家族に給与を支払って節税しよう!

家族に給与を支払うと節税になる仕組みを解説

配偶者や子供に給与を支払うことで節税になる仕組みの肝は「所得の分散効果」と「基礎控除・給与所得控除」を活用する点にあります。

所得の分散効果とは?

法人が支払う給与は、受け取る個人に対し所得税が課税されます。
この所得税は、累進課税により、給与が高くなればなるほど税率も上がる仕組みです。
従って、同じ給与支払額でも社長1人にのみ支給するのではなく、配偶者や子供に分散して支払うことで、各自が低い税率で所得税を計算できることになります。

基礎控除・給与所得控除の活用とは?

個人の税金計算上、一人ひとりに基礎控除(48万円)と給与所得控除(55万円~195万円)が適用されます。
これらの控除は、収入がなければ何も恩恵を受けられないものになりますので、給与を分散して支払うことで控除枠を余すことなく活用することができます。
また、2人でなく3人・4人と分散させて支給した方が、活用できる控除額が増えるため、節税になります。

【参考】所得税率表 _ 出所:国税庁

課税される所得金額税率控除額
1,000円 から 1,949,000円まで5%0円
1,950,000円 から 3,299,000円まで10%97,500円
3,300,000円 から 6,949,000円まで20%427,500円
6,950,000円 から 8,999,000円まで23%636,000円
9,000,000円 から 17,999,000円まで33%1,536,000円
18,000,000円 から 39,999,000円まで40%2,796,000円
40,000,000円 以上45%4,796,000円

個人事業主の場合は制約あり・・・

本記事で紹介している節税策は、個人事業主であっても通用します。
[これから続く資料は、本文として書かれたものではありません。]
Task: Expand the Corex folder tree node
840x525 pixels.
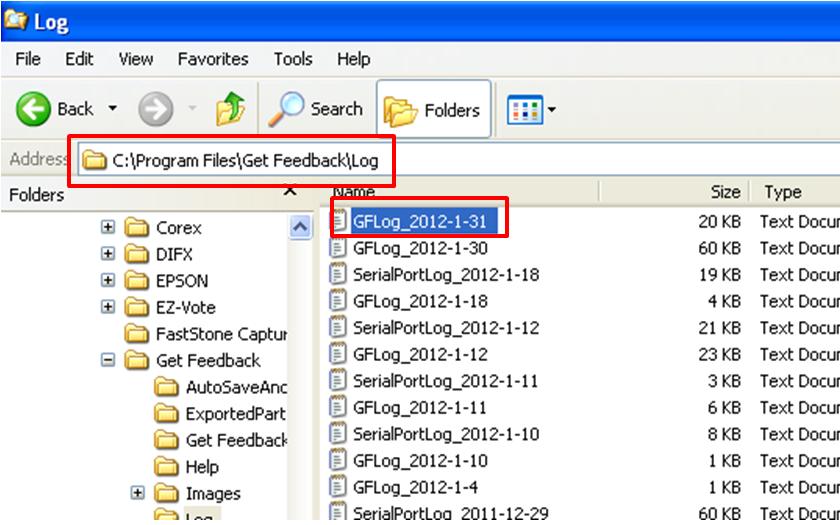Action: [108, 228]
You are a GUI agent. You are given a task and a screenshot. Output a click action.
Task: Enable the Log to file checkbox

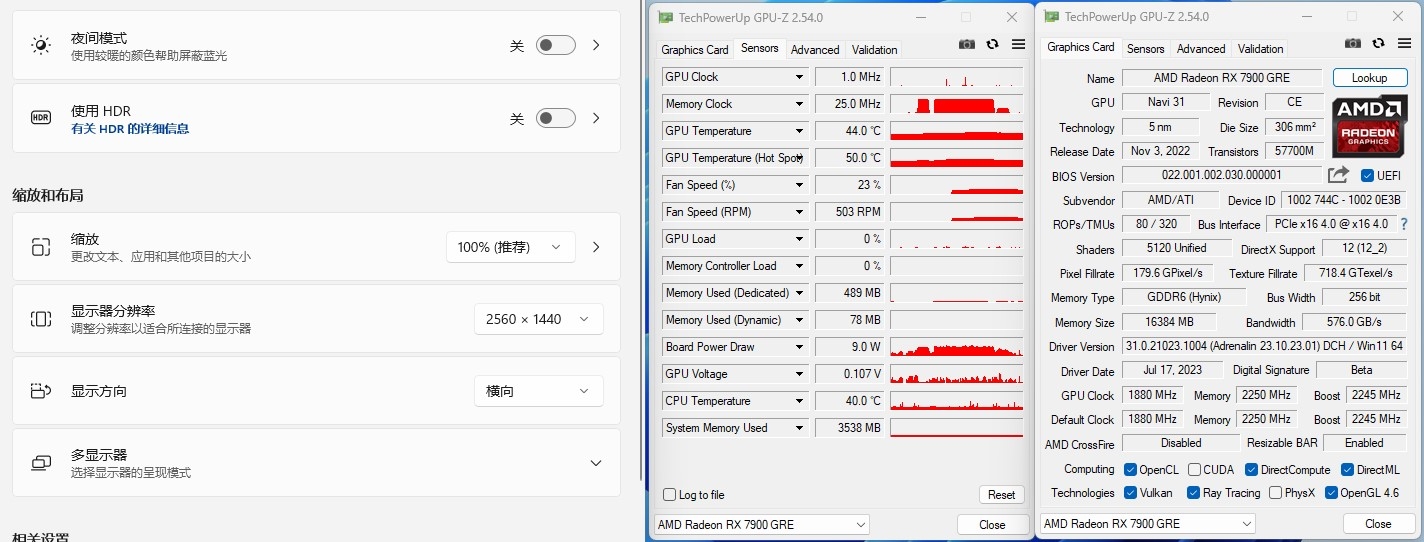pos(670,495)
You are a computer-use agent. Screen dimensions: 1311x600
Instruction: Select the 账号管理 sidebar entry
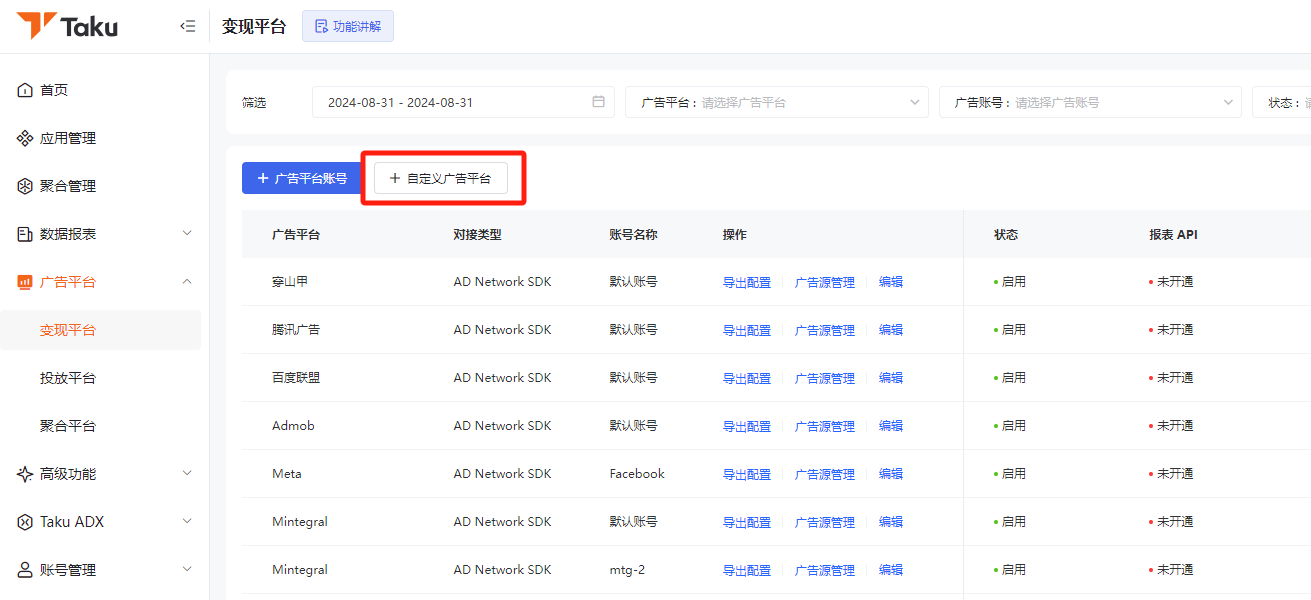(x=70, y=569)
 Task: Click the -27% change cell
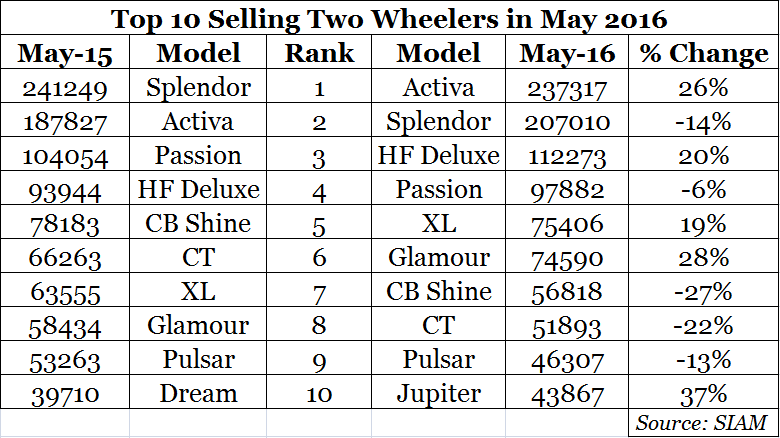[704, 291]
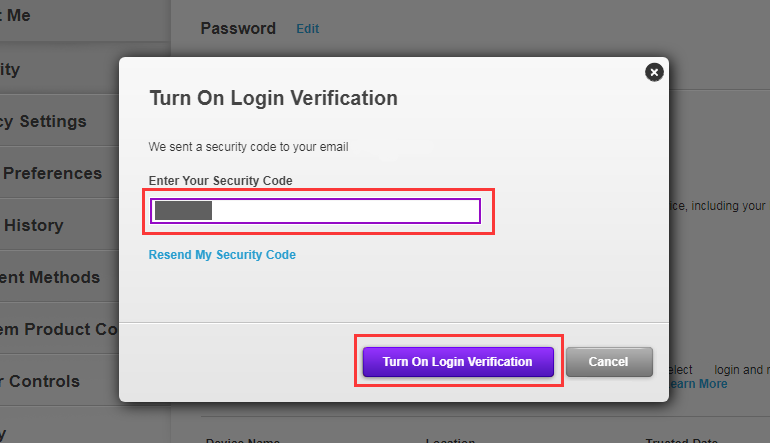Click the Turn On Login Verification dialog title
Viewport: 770px width, 443px height.
click(273, 98)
ただし、個人事業主が親族に給与を支払う場合は以下の要件があり、少々使い勝手に劣ります

親族が事業に専念している場合のみ経費計上可能

つまり、配偶者や子供が別に仕事をしていて、「少しだけ個人事業の方を手伝ってもらっている」といった場合は、”専念”しているわけではありませんので、給与が経費として計上できません

いまは共働きが当たり前で、「配偶者の一方は自営業、もう一方は企業勤め」といったケースも非常に多いので、現代の働き方にはマッチしない気がしますが、ルールではこうなっています。

税務署へ所定の届出が必要

この届出の提出を失念してしまい、青色専従者給与の恩恵を取り逃してしまうケースも散見されます。 届出の提出期限は、原則として「青色事業専従者給与額を必要経費に算入しようとする年の3月15日まで」となっており、意外にタイトですので注意してください。

マイクロ法人がおすすめな理由

一方、法人から家族へ給与を支払う場合、個人事業主のような制約はありません

つまり、家族は法人の事業に専念していなくてもOKですので、「他に本業があるけれども、空いた時間で法人の事業を手伝っている」といった場合にでも給与を支払うこともOKです。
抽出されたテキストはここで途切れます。